Everything you need to know about the rail and tube strikes taking place in the UK next week

Written by Amy Beecham

Everything you need to know about the planned walkouts taking place across the UK next week. 

The leader of the Rail, Maritime and Transport union has now confirmed that next week’s rail and tube strikes will go ahead after negotiation talks failed to resolve the row over worker’s pay, jobs and conditions.

The strikes at Network Rail and 13 other train operators will go ahead on Tuesday 21 June, Thursday 23 June and Saturday 25 June, and on London Underground on Tuesday.

The action comes in response to thousands of jobs being cut across the rail networks and workers facing below-inflation pay rises, and is expected to cripple vital transport services for most of the week.

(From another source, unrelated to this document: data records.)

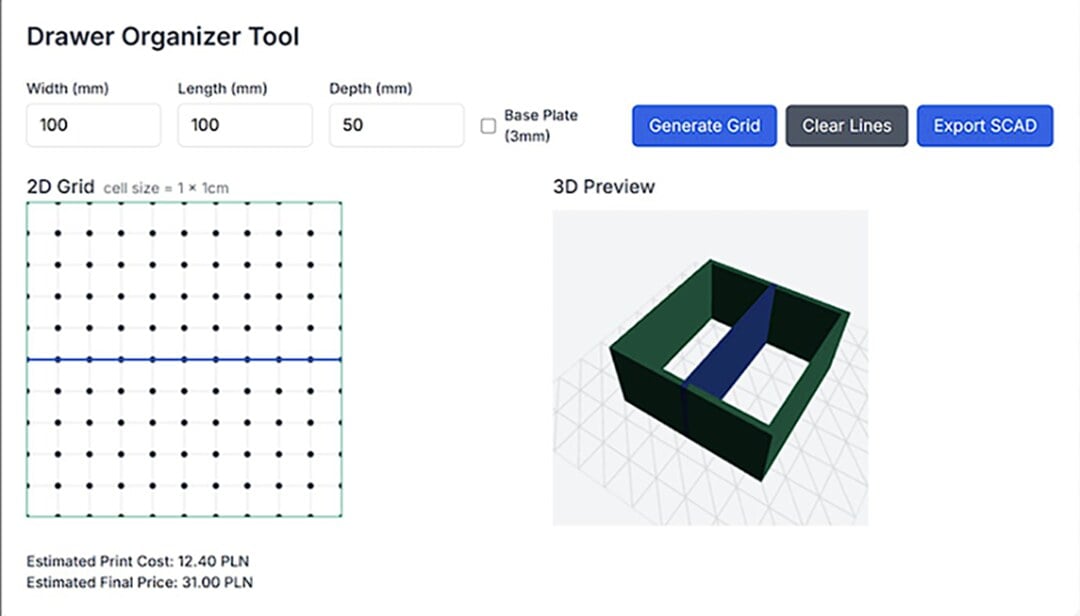Click the 3D Preview section heading
Screen dimensions: 1080x616
click(603, 187)
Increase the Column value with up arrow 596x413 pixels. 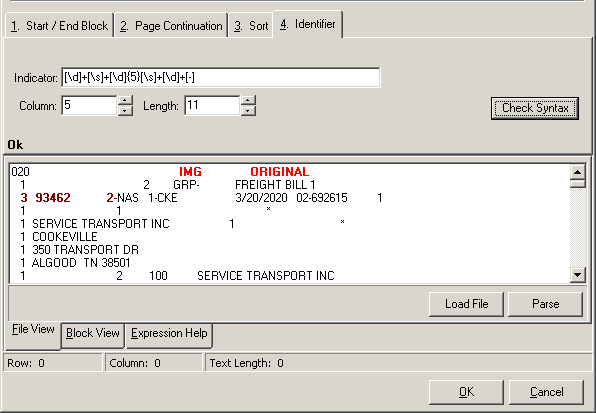(125, 101)
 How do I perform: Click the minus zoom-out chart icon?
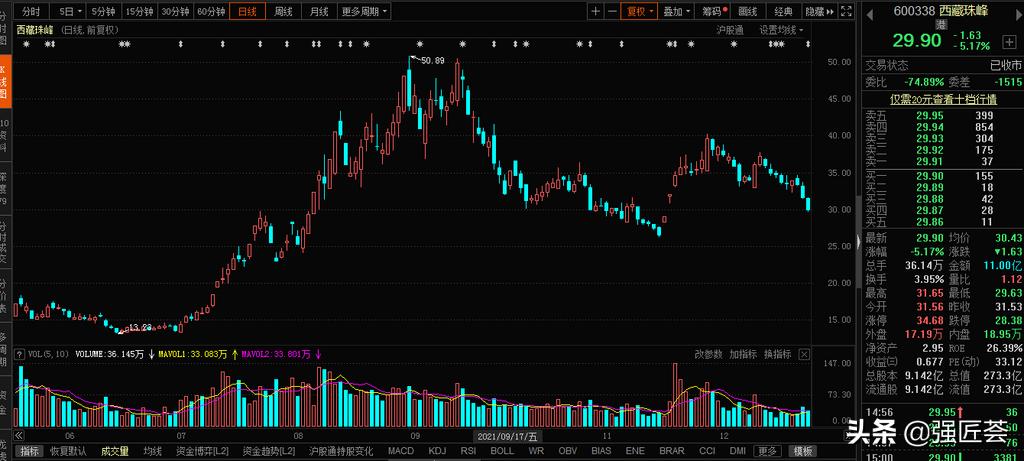pos(611,12)
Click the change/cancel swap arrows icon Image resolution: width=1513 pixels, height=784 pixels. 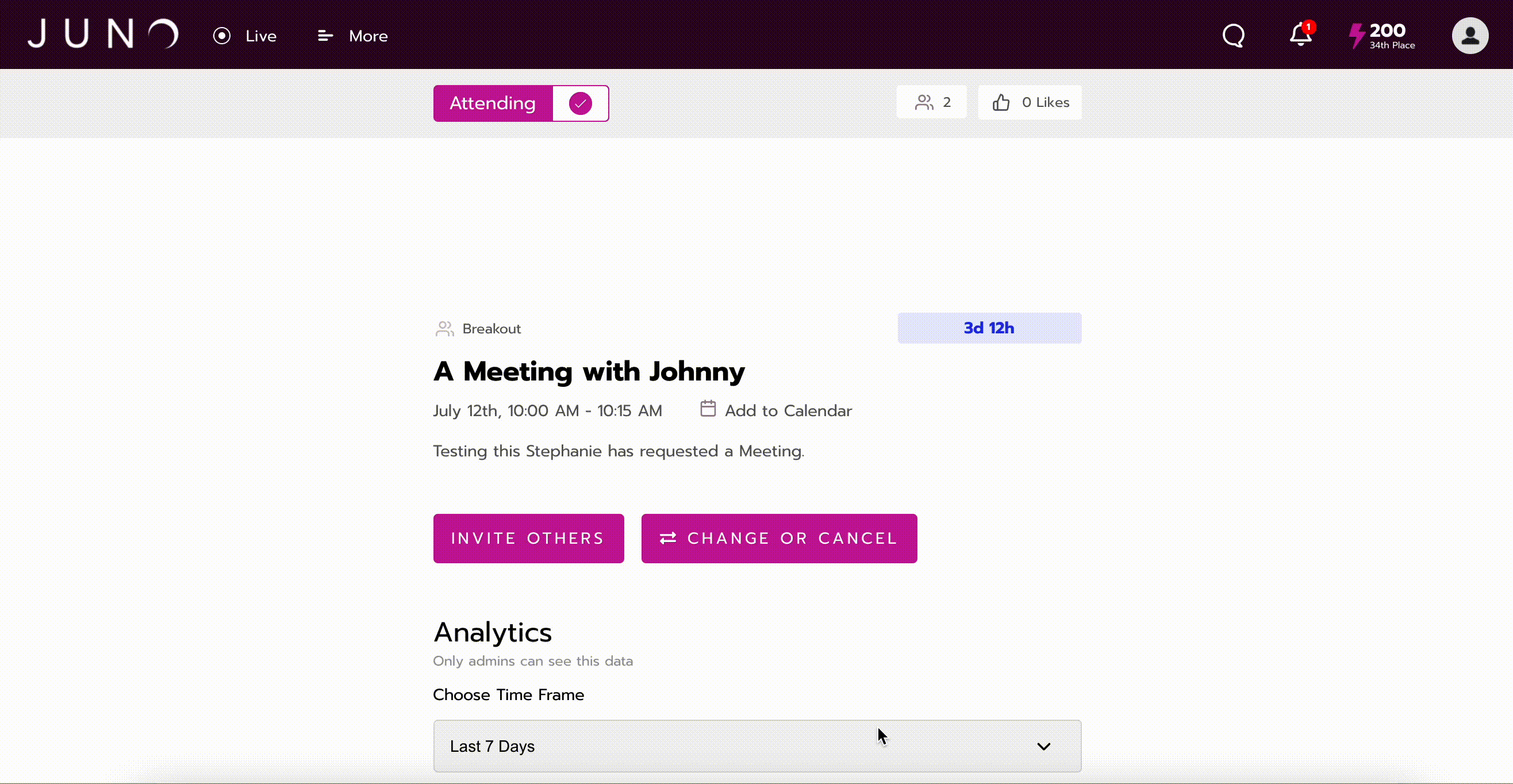668,538
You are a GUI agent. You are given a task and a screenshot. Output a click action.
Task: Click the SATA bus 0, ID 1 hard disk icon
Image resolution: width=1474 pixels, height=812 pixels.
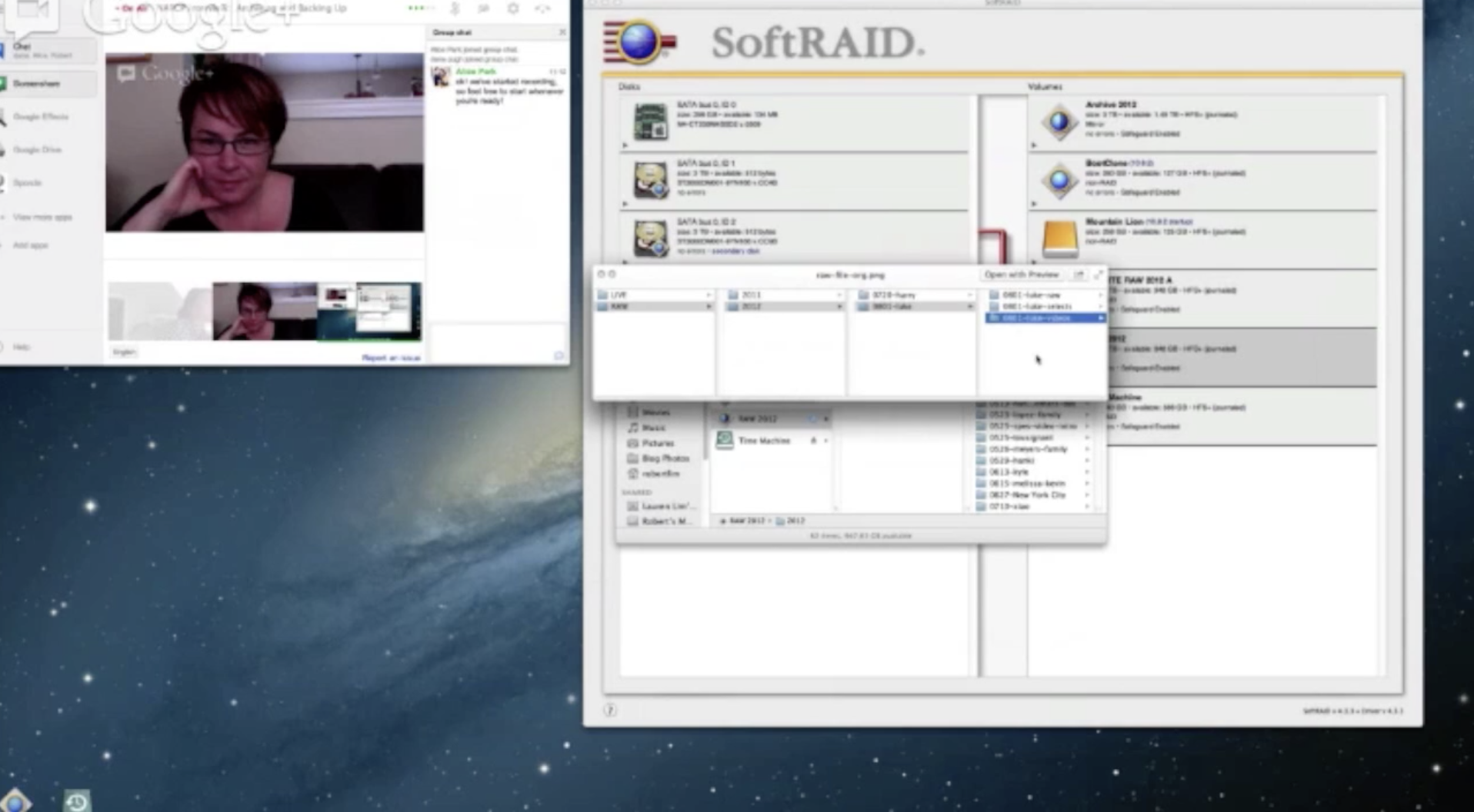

Rail and tube strikes June 2022: which lines and services will be affected by the walkout?

How will rail services be impacted by the strikes?

As per The Guardian, only about half of Britain’s rail network will be open on the strike days – Tuesday 21, Thursday 23 and Saturday 25 June – with a very limited service.

Trains will only run between 7.30am and 6.30pm. Intercity main lines and urban services will be most likely to function. Some places will see no services at all.

On Wednesday, Friday and Sunday about 60% of the service will run, starting later than usual. A few Monday evening services will terminate earlier.

Network Rail have said passengers should check ahead with train operators. Most have advised to only travel if necessary on strike days. A full strike timetable is expected to be published later this week.

How will London Underground services be impacted by the strikes?

Transport for London “strongly encouraged” people not to travel on London Underground on Tuesday 21 June because of a 24-hour walkout by RMT and Unite members.

TfL said it expects severe disruption or no service on all Tube lines that day, with no services before 8am the following day.

There will also be a reduced service on London Overground and the new Elizabeth line.